Mexico’s problem is not “technical”; it does not rest on having the best legislation for this or the most adequate strategy for that. The problems of Mexico do not arise from the lack of laws or lawyers and legislators capable of redacting and improving them; the same can be said for competent professionals to administer the public treasure, justice, or the strategies of public policy that would be susceptible to redressing the problems or edifying new realities. All those factors are obviously necessary but also obtainable.
Throughout the last century, Mexicans have witnessed the presence of exceptionally endowed functionaries and visionaries in parallel with others who were embarrassing, incompetent, and destructive. The problem is not one of the capacities but instead of the absence of limits. Therefore, the challenge lies in the citizenry obligating the politicians to act within the earmarked institutional frameworks. And that is a political challenge, one of power.
Going back or changing is not the choice facing the Mexican citizenry. Its true dilemma lies in breaking the bonds imposed by a political structure that confers excessive power on a single individual, to the degree that his mere gift of gab can dismantle institutions, cancel highly transcendent (and costly) projects, or initiate economic as well as criminal processes against whomever they please.

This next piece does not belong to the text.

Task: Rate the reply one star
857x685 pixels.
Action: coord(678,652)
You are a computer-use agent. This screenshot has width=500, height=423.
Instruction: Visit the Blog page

Four years into these misdoings have made evident that the institutional constructions of the past decades were pure and simply a facade not (necessarily) because their authors thought so, but rather because they never understood, and thus did not calculate, the reality of the power that the presidency consolidates. Or, in benevolent terms, because they assumed that no one would come to wreak havoc on it all as their raison d’etre.
The issue is not new: it arose from the constitutional reforms undertaken in 1933, whose objective was to strengthen the presidency by eliminating the Supreme Court and the legislature as effective counterweights. Along the way, the “system,” which had conferred so many years of stability to the country, consequently turned into an impediment to the natural development of the citizenry, with all that implies: an educational system dedicated to controlling instead of to development; an economy with excessively dominant entities, beginning with those of the State; and a judiciary subordinate to the executive. In sum, a too-powerful presidency with a great capacity for positive action but with a similar propensity toward destruction.
The coming challenge will be much greater than any Mexican alive has known.